What the task requires:
Write out each record below exactly, but not the pictures.

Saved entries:
-- -- --

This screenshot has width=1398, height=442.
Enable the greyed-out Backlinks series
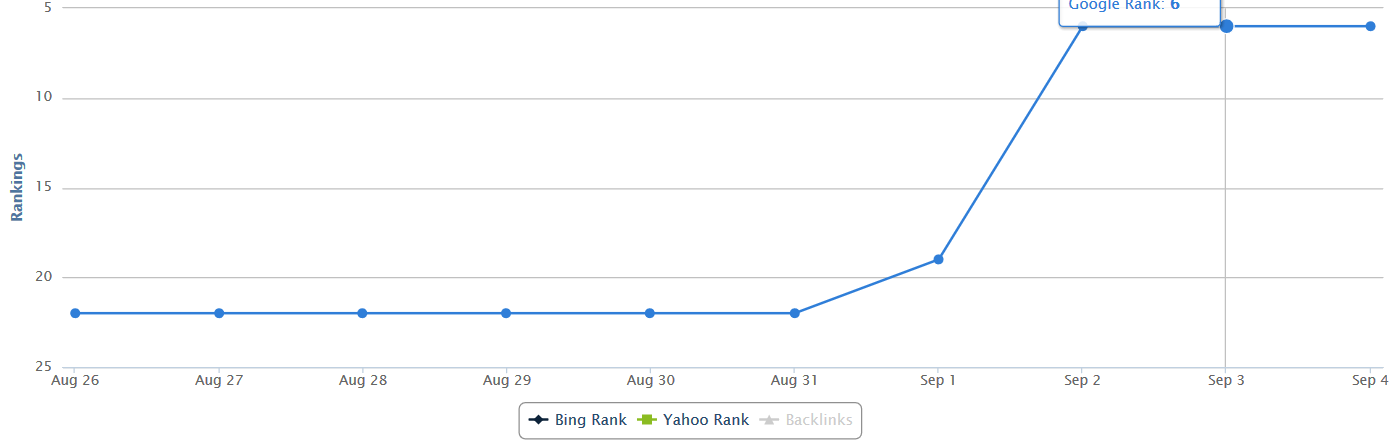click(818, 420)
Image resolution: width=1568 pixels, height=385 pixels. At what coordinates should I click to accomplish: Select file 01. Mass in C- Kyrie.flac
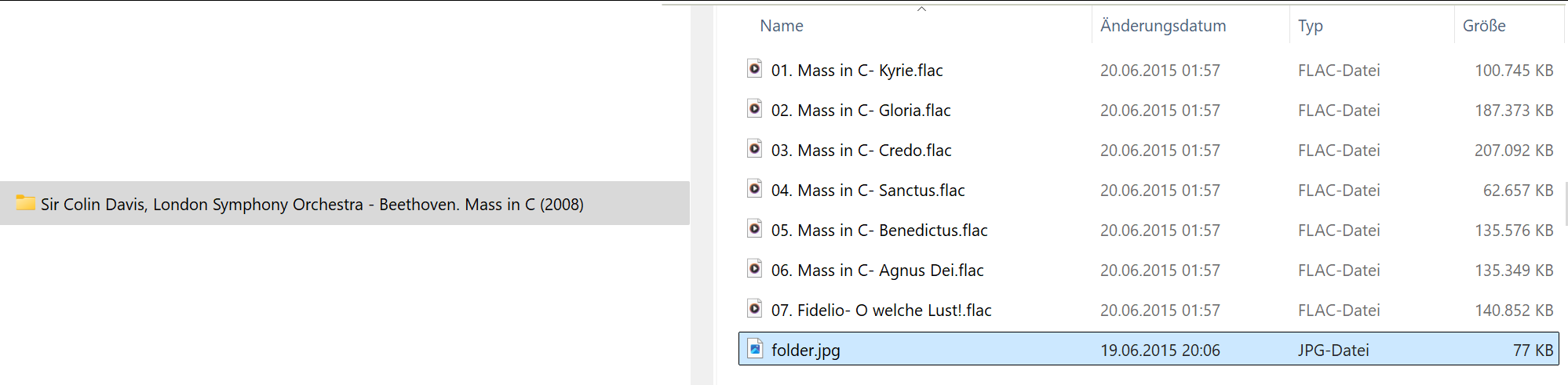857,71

-- -- --

Result of this exercise:
This screenshot has width=1398, height=442.
Enable the greyed-out Backlinks series
click(818, 420)
Image resolution: width=1568 pixels, height=385 pixels. At what coordinates should I click to accomplish: Select file 01. Mass in C- Kyrie.flac
857,71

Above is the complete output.